Preconceito linguístico
O que seria? Ele existe? Se sim, qual a sua natureza? Na sua coluna de dezembro, o linguista Sírio Possenti caracteriza o preconceito linguístico, apresenta elementos factuais para desqualificar suas bases e questiona o sentido de ‘falar bem’.
Um dos debates mais quentes do ano foi sobre um livro didático acusado de ensinar regras de português erradas (na verdade, ninguém leu o livro; foram lidas algumas frases soltas de uma das páginas de um dos capítulos). A acusação mereceu diversas manifestações de especialistas, que tentaram mostrar que uma língua é um fenômeno mais complexo do que parece ser quando apresentada apenas em termos prescritivos.
Fonte: Ciencia hoje
Um dos pequenos avanços da mídia (que, no quesito, representa grande parte da sociedade instruída) foi reconhecer que as teorias e as pesquisas linguísticas têm legitimidade. Mas acha que devem restringir-se à universidade. Para um linguista, tal posição equivale a sustentar que só se deve ensinar reprodução na universidade. Até o fim do colegial, deve-se ensinar aos alunos que as crianças são trazidas pela cegonha.

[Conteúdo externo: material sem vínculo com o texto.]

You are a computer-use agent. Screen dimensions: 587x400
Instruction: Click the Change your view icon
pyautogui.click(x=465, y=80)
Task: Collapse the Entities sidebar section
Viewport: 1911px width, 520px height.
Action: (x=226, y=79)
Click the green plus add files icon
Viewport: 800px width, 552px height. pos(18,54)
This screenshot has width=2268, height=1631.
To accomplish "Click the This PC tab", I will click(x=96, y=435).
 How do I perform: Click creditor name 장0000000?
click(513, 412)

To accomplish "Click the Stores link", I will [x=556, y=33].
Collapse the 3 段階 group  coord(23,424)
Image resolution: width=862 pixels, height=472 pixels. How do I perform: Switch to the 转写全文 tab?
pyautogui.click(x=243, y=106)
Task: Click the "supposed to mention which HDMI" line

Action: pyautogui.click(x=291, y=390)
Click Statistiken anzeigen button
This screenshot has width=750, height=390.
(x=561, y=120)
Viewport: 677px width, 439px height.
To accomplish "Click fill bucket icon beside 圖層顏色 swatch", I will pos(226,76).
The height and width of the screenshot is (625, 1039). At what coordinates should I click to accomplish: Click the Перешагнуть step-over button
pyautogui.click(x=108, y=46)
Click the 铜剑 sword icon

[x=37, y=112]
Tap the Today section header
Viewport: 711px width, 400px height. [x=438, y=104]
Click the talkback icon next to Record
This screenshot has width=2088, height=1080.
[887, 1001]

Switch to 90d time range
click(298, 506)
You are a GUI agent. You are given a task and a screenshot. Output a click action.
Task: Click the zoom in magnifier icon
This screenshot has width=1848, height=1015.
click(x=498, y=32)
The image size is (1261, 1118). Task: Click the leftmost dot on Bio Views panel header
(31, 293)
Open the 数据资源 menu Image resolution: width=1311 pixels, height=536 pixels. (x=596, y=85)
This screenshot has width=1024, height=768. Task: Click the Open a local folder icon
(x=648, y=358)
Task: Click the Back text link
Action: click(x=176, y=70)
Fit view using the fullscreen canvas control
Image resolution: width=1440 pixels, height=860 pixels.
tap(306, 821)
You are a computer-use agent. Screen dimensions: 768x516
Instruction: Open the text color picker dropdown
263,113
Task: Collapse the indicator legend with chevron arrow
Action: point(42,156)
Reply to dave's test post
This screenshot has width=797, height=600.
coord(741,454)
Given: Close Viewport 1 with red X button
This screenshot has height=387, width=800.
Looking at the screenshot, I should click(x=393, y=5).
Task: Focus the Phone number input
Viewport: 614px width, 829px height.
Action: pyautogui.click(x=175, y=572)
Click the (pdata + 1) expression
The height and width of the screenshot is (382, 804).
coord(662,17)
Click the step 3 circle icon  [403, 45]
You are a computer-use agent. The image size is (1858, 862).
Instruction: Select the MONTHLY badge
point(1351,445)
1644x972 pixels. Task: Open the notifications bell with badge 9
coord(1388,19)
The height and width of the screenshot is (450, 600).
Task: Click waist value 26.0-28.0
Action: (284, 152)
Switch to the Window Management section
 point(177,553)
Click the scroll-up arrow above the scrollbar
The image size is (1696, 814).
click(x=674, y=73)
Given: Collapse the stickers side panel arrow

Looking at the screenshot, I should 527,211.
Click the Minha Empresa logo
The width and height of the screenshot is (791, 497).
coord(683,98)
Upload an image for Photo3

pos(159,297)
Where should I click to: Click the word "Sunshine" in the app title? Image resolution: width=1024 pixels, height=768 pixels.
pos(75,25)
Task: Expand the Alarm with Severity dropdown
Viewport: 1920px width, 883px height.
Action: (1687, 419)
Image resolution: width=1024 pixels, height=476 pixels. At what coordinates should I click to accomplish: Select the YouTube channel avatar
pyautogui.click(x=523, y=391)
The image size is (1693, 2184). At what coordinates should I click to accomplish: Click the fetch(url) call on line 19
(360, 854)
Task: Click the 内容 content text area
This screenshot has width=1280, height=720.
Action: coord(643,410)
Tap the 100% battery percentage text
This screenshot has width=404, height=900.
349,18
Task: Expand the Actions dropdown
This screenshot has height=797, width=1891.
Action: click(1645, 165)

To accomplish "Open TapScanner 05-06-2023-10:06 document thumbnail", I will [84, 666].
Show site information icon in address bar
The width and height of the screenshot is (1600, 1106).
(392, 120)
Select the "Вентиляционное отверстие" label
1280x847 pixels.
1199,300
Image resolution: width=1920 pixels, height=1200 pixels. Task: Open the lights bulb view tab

Um dos itens do debate foi o preconceito linguístico; questionou-se sua existência. Chegou-se a afirmar que a ‘defesa’ de traços da fala popular produziria como um dos efeitos um preconceito às avessas, contra os que falam corretamente. Foi uma das leituras mais desastrosas que a mídia conseguiu fazer da questão.
O que seria o tal preconceito linguístico? Ele existe? Se sim, qual a sua natureza? Se deve ser combatido, como todos os preconceitos, quais deveriam ser as armas de combate?
Talvez seja bom começar por uma definição de preconceito. A do Dicionário Houaiss é bastante esclarecedora. Segundo essa fonte, preconceito é “qualquer opinião ou sentimento, quer favorável quer desfavorável, concebido sem exame crítico”, o que em seguida é mais bem especificado: “ideia, opinião ou sentimento desfavorável formado a priori, sem maior conhecimento, ponderação ou razão”.
Na segunda acepção, o preconceito é definido como “atitude, sentimento ou parecer insensato, especialmente de natureza hostil, assumido em consequência da generalização apressada de uma experiência pessoal ou imposta pelo meio; intolerância”. Os preconceitos que se tornaram mais conhecidos e cujo combate é mais aceito são o racial e o de gênero.
A expressão ‘preconceito linguístico’ é mais ou menos corrente entre leitores de sociolinguística, disciplina que estuda o fenômeno da variação linguística, os fatores que a condicionam e as atitudes da sociedade em relação às variedades.
No fundo, o preconceito linguístico é um preconceito social. É uma discriminação sem fundamento que atinge falantes inferiorizados por alguma razão e por algum fato histórico.